TEKS YANG DIKAJI -
Pendapat Kriminologi Terhadap Ragam Kasus Pembunuhan

Dilaporkan menghilang sejak 2019, jasad Angela Herdianti pun ditemukan dalam kondisi termutilasi di sebuah kamar kos di Bekasi pada akhir Desember 2022. Perempuan 54 tahun ini diduga dibunuh pada 2021, kemudian disimpan dalam boks selama sekitar 13 bulan.

Jan 8, 2023 - 17:40
Pendapat Kriminologi Terhadap Ragam Kasus Pembunuhan
Ilustrasi. Memutilasi korban kerap dilakukan untuk menghilangkan jejak pembunuhan. (iStockphoto/BrianAJackson)

NUSADAILY.COM – JAKARTA - Kasus mutilasi Angela menyita perhatian publik. Kasus pembunuhan ini jadi satu dari sekian banyak kasus pembunuhan yang kian beragam dan 'kreatif'. Kriminolog pun memberikan pandangannya.

DATA MASUKAN -
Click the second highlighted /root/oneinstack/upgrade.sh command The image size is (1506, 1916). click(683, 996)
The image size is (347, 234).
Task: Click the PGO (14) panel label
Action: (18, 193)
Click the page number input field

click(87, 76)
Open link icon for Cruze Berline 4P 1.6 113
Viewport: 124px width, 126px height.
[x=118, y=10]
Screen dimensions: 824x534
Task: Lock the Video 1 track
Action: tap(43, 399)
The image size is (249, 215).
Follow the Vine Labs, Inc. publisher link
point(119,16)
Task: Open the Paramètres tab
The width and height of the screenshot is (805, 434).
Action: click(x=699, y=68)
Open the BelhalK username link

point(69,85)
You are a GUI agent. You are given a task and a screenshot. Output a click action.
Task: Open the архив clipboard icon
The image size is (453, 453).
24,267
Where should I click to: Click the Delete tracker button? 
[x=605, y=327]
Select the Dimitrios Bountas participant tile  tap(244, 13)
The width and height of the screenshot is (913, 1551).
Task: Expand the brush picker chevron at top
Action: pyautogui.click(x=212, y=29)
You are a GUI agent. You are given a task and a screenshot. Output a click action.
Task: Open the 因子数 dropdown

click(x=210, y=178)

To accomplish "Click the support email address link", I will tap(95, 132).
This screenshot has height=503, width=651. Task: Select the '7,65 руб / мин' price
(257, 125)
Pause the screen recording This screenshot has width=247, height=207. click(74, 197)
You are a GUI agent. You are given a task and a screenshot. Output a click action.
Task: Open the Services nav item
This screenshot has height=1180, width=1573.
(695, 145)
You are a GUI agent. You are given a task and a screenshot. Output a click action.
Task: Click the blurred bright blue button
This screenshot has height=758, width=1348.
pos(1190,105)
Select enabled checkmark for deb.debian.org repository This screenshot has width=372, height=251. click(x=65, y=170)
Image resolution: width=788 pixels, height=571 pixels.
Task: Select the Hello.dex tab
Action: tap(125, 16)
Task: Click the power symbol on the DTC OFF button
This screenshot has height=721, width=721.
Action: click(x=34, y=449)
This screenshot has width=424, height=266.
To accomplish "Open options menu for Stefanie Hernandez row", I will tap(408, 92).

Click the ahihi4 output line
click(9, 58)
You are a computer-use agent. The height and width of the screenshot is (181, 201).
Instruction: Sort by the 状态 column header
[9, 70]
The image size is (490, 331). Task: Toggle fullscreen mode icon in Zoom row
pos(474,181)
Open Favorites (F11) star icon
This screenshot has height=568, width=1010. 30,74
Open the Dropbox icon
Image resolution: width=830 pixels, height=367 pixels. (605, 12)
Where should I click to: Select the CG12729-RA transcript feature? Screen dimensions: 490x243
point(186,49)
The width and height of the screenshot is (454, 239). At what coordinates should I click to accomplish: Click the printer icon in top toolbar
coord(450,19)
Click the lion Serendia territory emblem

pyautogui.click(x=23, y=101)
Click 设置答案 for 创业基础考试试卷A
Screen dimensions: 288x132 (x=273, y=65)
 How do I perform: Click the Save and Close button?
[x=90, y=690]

KETENTUAN LATIHAN -
Bisakah Anda mengutip tanpa perubahan bagian teks tentang ragam kasus pembunuhan antara "NUSADAILY.COM – JAKARTA" dan "pun memberikan pandangannya.", termasuk kedua bagian itu? Entri-entri ini tidak berhubungan dengan teks tentang ragam kasus pembunuhan.

HASIL LATIHAN -
NUSADAILY.COM – JAKARTA - Kasus mutilasi Angela menyita perhatian publik. Kasus pembunuhan ini jadi satu dari sekian banyak kasus pembunuhan yang kian beragam dan 'kreatif'. Kriminolog pun memberikan pandangannya.